Read the converted value first, then verify the source unit, target unit, and factor before reusing the number. Secondary values such as fuel consumption are there to explain the primary answer, not to replace it.
What should I enter for Distance traveled?
Trip distance. Must be greater than 0 for fuel economy. Choose the mode or method first because it can change which formula is applied and stay within the documented minimum and maximum ranges.
How does Distance unit change fuel economy?
Unit for the distance input. Changing it can alter fuel economy because the formula uses the submitted inputs together.

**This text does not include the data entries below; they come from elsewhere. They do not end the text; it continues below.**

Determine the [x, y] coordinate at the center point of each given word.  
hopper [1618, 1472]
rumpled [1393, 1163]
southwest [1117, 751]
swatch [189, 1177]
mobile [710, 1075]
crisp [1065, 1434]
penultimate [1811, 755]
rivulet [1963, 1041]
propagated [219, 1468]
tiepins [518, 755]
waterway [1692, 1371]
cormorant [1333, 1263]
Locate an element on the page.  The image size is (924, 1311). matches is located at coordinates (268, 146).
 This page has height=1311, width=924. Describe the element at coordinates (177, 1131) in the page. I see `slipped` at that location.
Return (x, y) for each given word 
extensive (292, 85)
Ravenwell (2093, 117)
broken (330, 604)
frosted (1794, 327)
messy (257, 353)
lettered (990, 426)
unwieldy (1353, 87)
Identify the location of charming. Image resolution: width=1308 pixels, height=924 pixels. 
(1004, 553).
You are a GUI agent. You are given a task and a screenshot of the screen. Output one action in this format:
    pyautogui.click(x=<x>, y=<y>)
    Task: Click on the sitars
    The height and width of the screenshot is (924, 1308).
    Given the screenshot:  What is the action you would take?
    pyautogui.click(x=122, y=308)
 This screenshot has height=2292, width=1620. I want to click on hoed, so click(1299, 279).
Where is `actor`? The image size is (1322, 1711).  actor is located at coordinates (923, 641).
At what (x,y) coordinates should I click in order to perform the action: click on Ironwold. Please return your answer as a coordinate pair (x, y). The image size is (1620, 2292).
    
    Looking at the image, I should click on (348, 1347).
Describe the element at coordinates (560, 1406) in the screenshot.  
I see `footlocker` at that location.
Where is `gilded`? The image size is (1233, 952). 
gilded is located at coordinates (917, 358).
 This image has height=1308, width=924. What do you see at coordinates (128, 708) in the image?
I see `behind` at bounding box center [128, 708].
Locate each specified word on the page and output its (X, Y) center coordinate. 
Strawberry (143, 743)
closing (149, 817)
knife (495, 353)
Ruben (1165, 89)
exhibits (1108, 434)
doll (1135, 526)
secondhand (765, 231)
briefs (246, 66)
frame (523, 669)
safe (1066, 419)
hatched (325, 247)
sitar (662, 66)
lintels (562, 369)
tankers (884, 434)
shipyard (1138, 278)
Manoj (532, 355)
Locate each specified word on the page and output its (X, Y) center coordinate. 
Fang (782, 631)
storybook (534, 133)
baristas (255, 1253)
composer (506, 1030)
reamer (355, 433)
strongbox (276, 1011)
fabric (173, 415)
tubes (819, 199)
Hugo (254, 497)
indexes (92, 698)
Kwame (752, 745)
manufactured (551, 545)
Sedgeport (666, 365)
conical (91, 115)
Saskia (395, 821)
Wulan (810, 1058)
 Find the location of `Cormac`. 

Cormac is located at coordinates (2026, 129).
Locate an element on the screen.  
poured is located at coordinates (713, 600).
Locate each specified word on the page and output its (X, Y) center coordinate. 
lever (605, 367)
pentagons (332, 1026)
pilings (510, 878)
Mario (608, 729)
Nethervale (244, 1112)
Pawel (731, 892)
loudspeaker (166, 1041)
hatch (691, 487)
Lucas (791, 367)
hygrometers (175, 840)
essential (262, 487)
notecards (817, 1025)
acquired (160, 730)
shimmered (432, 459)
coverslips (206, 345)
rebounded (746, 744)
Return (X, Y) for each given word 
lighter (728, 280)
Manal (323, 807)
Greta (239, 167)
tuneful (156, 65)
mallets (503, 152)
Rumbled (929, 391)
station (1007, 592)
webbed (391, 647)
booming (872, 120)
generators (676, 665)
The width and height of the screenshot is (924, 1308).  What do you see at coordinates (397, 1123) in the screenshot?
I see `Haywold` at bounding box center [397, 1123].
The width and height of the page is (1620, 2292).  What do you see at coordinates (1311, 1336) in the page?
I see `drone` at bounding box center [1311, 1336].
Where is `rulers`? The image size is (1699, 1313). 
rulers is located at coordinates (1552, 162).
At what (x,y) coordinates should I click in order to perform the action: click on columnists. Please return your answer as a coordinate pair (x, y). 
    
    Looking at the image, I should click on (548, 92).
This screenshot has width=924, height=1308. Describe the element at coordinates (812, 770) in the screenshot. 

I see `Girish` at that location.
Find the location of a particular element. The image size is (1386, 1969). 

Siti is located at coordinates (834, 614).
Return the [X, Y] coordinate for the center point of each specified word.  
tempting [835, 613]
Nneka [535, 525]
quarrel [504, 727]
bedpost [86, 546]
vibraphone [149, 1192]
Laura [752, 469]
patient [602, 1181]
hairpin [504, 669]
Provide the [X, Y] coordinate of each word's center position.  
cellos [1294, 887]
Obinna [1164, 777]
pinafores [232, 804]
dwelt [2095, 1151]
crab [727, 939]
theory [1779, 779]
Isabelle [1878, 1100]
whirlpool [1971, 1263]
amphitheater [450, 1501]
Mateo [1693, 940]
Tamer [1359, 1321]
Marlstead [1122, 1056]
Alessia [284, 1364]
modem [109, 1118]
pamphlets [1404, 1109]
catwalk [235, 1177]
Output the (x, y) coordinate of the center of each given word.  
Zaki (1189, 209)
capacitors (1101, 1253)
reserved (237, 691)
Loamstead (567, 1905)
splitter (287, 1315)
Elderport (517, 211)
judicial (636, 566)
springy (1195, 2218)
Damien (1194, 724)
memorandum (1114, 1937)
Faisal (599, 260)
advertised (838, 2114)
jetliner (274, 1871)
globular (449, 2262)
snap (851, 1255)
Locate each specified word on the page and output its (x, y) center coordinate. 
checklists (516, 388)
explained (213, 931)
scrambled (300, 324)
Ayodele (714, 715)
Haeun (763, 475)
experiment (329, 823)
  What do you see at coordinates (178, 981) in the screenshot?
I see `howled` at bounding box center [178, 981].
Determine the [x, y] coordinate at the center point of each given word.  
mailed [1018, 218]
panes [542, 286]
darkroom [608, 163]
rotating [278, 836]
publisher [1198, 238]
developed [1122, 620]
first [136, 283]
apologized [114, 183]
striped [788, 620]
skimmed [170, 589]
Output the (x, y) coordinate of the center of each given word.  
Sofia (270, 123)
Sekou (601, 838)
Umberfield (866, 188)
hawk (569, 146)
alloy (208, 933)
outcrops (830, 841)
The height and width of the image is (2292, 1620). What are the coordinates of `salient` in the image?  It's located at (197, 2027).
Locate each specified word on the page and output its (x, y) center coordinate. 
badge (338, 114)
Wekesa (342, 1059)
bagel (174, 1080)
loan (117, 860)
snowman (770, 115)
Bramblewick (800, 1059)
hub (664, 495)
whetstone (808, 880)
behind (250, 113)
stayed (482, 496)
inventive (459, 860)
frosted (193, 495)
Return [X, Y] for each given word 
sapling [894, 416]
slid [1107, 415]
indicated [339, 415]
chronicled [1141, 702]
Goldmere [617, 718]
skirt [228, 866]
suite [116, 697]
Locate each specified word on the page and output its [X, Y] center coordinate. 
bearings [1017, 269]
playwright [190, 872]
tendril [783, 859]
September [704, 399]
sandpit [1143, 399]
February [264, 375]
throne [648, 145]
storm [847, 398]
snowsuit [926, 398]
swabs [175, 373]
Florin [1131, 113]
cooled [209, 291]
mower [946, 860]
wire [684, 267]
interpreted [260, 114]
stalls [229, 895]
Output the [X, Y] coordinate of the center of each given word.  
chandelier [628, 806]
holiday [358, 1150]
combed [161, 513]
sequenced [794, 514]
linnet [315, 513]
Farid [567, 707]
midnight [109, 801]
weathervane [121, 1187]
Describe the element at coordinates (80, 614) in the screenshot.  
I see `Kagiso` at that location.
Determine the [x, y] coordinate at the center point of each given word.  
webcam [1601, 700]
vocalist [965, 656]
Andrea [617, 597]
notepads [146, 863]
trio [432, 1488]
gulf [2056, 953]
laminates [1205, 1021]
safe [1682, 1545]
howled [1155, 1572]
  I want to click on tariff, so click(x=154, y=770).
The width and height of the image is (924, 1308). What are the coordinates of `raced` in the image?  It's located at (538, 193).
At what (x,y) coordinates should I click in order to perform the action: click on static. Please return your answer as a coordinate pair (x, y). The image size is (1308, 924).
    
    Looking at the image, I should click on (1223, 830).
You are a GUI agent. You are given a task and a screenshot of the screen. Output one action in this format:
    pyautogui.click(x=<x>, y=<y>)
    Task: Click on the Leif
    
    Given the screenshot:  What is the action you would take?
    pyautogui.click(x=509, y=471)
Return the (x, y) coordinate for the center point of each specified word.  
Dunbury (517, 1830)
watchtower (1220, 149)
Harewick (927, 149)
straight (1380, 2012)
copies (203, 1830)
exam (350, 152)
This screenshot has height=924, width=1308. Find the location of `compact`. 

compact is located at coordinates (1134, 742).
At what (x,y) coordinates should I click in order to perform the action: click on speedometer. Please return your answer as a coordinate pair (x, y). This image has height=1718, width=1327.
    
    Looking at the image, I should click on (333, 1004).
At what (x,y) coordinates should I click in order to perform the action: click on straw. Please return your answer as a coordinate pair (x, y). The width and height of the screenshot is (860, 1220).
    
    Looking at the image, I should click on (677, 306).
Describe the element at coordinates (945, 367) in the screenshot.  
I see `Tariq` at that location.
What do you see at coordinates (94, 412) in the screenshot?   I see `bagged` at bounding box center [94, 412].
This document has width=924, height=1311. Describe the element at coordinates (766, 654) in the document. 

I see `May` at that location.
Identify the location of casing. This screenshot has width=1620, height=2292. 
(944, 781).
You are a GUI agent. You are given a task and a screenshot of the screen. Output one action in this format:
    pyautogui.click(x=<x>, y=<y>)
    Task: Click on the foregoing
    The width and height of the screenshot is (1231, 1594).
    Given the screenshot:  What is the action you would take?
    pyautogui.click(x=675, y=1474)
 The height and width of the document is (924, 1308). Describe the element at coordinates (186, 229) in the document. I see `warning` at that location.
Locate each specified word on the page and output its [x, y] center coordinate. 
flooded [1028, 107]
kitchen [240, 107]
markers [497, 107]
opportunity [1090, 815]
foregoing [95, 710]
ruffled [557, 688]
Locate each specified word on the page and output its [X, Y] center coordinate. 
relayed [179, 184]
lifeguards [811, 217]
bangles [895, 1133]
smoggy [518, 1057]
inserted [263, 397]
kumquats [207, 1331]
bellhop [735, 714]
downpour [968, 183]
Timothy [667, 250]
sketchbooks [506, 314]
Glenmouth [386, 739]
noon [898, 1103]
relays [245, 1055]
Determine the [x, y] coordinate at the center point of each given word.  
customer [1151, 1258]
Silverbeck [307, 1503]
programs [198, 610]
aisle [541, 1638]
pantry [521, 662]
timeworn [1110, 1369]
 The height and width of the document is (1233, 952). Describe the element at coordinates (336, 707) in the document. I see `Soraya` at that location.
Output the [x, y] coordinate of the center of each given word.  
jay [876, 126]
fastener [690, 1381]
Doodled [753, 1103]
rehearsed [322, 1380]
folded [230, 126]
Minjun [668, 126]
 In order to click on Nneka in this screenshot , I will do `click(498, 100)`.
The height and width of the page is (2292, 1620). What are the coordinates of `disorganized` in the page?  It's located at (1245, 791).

Also compare source unit, target unit, dimension compatibility, exchange or conversion rate, and rounding precision.
Why does the gas mileage example show 25 mpg for fuel economy?
The default inputs produce 25 mpg for fuel economy. Treat that as a format and scale check, then replace every default value with your own inputs.
How do I avoid a gas mileage unit-direction mistake?
Keep the original value beside the converted value, confirm both units measure the same quantity, and check whether rounding is acceptable for the task.
Sources
Last reviewed: 2026-05-26
- Reviewed 2026-05-26Miles Per Gallon (MPG) MathU.S. Environmental Protection Agency. Miles per gallon as a fuel economy measure and representative calculations such as annual miles divided by gallons used.
- Scope
- Official U.S. fuel economy education page with MPG examples and fuel-use reasoning.
- Supports
- Miles per gallon as a fuel economy measure and representative calculations such as annual miles divided by gallons used.
- Reviewed 2026-05-26NIST Guide to the SI, Appendix B.8: Factors for Units Listed AlphabeticallyNational Institute of Standards and Technology. Mile-to-kilometer, U.S.-gallon-to-liter, mpg-to-km/L, and mpg-to-L/100 km conversion checks.
- Scope
- Official conversion factors for mile, kilometer, U.S. gallon, liter, miles per gallon, kilometers per liter, and liters per 100 kilometers.
- Supports
- Mile-to-kilometer, U.S.-gallon-to-liter, mpg-to-km/L, and mpg-to-L/100 km conversion checks.